Kapok..! Resahkan Masyarakat, 58 Aplikasi Pinjol Ilegal Di Gerebek Polda Metro Jaya

JurnalPatroliNews – Jakarta,- Banyaknya pengaduan Masyarakat atas perbuatan meresahkan dari Praktik penyedia jasa Pinjaman Online (Pinjol) ilegal, Polda Metro Jaya akhirnya membongkar aktifitas yang beroperasi di dua tempat berbeda, yakni di Jakarta Selatan dan Jakarta Barat tersebut.

Kombes Auliansyah Lubis, Direktur Reserse Kriminal Khusus (Dirkrimsus) Polda Metro Jaya, mengatakan, Ada 58 daftar aplikasi pinjol yang dioperasikan para tersangka yang berjumlah 11 orang. Kini, semuanya sudah ditutup.

Bacaan Lainnya

“58 aplikasi sudah kita tutup, sudah koordinasi dengan teman-teman Kominfo, bahwa aplikasi ini ilegal, jadi sudah tidak ada lagi, sudah ditutup,” ujarnya, di Polda Metro Jaya, Jumat (27/5/22).

Ia menyampaikan, dari 11 tersangka yang berhasil diamankan tersebut, empat diantaranya perempuan.

“Mereka ini tugasnya Desk Collection. Mereka kerja di depan meja saja dengan komputer. Mereka menagih, kirim kata-kata tidak senonoh, pengancaman, dan lain sebagainya,” ucapnya.
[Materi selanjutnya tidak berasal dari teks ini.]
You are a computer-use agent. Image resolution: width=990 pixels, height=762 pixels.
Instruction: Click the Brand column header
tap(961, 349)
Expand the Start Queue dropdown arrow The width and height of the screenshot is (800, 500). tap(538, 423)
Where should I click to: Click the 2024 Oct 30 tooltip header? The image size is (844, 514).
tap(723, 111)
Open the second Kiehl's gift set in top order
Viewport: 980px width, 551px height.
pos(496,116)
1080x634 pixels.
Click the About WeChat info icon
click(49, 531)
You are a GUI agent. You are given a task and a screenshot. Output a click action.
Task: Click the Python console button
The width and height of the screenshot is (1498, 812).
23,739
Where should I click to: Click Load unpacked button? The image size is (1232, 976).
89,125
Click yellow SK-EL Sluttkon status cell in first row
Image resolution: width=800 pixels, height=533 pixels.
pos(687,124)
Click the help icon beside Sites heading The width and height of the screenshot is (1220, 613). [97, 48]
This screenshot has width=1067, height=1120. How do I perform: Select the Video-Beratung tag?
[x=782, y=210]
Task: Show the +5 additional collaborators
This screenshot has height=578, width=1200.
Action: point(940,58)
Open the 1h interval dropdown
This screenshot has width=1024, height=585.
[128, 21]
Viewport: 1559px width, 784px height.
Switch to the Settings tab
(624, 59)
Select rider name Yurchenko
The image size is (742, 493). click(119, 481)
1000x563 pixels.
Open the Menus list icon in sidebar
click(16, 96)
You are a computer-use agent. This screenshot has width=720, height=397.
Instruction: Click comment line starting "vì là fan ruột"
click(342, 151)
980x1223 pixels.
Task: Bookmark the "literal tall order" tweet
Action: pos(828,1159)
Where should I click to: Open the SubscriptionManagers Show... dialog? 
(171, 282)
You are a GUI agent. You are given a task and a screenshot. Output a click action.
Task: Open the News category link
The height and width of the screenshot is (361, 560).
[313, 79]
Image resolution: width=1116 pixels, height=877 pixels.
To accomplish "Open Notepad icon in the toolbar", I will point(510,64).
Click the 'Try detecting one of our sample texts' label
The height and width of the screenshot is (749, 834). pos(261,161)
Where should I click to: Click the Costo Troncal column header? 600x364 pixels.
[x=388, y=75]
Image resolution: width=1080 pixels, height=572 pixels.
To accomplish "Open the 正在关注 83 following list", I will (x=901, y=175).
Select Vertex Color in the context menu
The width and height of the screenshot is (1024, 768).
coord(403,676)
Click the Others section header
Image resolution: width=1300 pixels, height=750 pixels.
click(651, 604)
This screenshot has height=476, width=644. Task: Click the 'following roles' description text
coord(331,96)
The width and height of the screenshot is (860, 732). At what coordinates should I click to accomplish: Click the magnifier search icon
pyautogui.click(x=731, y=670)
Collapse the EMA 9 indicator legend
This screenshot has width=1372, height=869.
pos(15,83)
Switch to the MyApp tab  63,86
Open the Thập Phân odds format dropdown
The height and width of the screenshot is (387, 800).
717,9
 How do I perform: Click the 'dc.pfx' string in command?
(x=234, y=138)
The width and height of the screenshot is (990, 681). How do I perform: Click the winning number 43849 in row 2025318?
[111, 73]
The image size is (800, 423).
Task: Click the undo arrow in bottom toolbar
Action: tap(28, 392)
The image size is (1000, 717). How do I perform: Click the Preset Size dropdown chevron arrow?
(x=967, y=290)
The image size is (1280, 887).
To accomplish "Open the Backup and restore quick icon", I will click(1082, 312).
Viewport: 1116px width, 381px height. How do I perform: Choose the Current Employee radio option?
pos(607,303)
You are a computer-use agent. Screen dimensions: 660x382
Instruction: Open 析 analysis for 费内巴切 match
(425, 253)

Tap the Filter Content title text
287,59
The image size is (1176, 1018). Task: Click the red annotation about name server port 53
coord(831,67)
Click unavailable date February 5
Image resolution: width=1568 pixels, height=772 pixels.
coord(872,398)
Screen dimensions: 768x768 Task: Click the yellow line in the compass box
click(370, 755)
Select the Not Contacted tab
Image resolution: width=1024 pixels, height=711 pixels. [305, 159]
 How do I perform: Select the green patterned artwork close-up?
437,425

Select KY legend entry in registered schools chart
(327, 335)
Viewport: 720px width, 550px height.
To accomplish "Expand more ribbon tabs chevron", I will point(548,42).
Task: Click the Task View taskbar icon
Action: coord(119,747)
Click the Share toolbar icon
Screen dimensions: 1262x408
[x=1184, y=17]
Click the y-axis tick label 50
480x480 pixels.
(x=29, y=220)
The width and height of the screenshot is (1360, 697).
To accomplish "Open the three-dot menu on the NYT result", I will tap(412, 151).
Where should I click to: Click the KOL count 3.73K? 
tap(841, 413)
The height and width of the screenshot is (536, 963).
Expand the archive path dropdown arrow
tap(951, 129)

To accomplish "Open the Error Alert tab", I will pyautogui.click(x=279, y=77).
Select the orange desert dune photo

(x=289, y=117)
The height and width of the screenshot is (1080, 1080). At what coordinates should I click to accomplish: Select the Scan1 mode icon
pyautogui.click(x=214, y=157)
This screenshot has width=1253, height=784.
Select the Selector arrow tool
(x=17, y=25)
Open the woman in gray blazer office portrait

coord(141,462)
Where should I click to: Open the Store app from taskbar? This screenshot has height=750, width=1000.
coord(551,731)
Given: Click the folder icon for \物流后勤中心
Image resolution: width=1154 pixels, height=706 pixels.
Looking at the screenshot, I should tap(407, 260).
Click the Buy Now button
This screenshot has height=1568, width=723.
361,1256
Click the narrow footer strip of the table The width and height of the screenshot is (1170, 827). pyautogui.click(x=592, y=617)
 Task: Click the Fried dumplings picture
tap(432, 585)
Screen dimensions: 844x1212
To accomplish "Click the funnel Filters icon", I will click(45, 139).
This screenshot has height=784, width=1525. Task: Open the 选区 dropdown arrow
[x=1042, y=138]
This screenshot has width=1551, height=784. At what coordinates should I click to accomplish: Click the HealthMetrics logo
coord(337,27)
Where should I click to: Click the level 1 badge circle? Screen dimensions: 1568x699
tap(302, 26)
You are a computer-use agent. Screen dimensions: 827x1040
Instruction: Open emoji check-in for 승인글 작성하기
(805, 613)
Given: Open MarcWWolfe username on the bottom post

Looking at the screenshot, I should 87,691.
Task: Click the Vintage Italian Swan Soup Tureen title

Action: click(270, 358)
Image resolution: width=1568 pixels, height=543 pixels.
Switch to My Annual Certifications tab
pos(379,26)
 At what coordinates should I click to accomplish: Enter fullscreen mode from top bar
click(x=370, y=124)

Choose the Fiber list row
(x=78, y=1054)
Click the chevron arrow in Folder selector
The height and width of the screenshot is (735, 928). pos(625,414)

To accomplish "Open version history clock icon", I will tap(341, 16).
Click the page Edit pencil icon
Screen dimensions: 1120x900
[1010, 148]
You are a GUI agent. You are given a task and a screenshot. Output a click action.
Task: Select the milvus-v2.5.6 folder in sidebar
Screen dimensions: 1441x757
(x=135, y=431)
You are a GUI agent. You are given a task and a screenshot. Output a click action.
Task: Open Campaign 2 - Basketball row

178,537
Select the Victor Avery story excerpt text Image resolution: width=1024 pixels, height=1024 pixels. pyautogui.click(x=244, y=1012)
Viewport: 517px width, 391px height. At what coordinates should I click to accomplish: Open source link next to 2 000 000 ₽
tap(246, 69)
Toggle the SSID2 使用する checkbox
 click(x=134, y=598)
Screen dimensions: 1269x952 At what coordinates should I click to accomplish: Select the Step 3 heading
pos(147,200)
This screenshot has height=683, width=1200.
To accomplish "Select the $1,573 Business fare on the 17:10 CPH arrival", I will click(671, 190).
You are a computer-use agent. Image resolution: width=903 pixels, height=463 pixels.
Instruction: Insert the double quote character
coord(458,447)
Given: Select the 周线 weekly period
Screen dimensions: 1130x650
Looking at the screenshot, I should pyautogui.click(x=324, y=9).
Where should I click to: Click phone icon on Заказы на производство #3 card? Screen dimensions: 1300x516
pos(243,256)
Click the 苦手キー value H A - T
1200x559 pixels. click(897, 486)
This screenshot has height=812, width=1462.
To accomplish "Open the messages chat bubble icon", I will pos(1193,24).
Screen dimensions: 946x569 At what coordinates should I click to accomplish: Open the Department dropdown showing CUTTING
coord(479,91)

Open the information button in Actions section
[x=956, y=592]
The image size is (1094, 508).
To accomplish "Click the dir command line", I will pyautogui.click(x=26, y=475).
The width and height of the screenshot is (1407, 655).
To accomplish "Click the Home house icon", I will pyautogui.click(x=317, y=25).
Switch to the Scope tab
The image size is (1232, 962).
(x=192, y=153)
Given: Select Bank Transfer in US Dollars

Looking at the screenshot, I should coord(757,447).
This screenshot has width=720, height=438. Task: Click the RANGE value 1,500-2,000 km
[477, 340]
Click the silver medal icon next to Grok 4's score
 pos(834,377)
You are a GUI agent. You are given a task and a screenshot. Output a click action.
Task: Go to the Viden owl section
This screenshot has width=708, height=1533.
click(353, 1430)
“Ada lagi Debt Collector, yang nantinya akan berlanjut apabila Desk Collection tidak bisa mengancam lewat sms dan wa, untuk mengembalikan uang. Mereka yang perempuan ini, pakai data kirim ancaman ke peminjam,” tambahnya.

Selain itu, Polda Metro Jaya juga menyediakan Hotline melalui Instagram (IG) Siber PMJ.

Ia menerangkan, Hotline tersebut tidak hanya berfungsi memberikan informasi, tapi juga bisa menampung laporan dari Masyarakat.

“Kami ingin masyarakat yang memang tertipu atau mungkin yang dilakukan pengancaman terkait pinjol ini bisa melaporkan pada kita,” terangnya.

“Jadi untuk mempermudah proses Penyelidikan, kami berharap, selain memberikan Informasi di IG kami, Masyarakat juga bisa datang ke PMJ, untuk membuat laporan Polisi,” imbuhnya.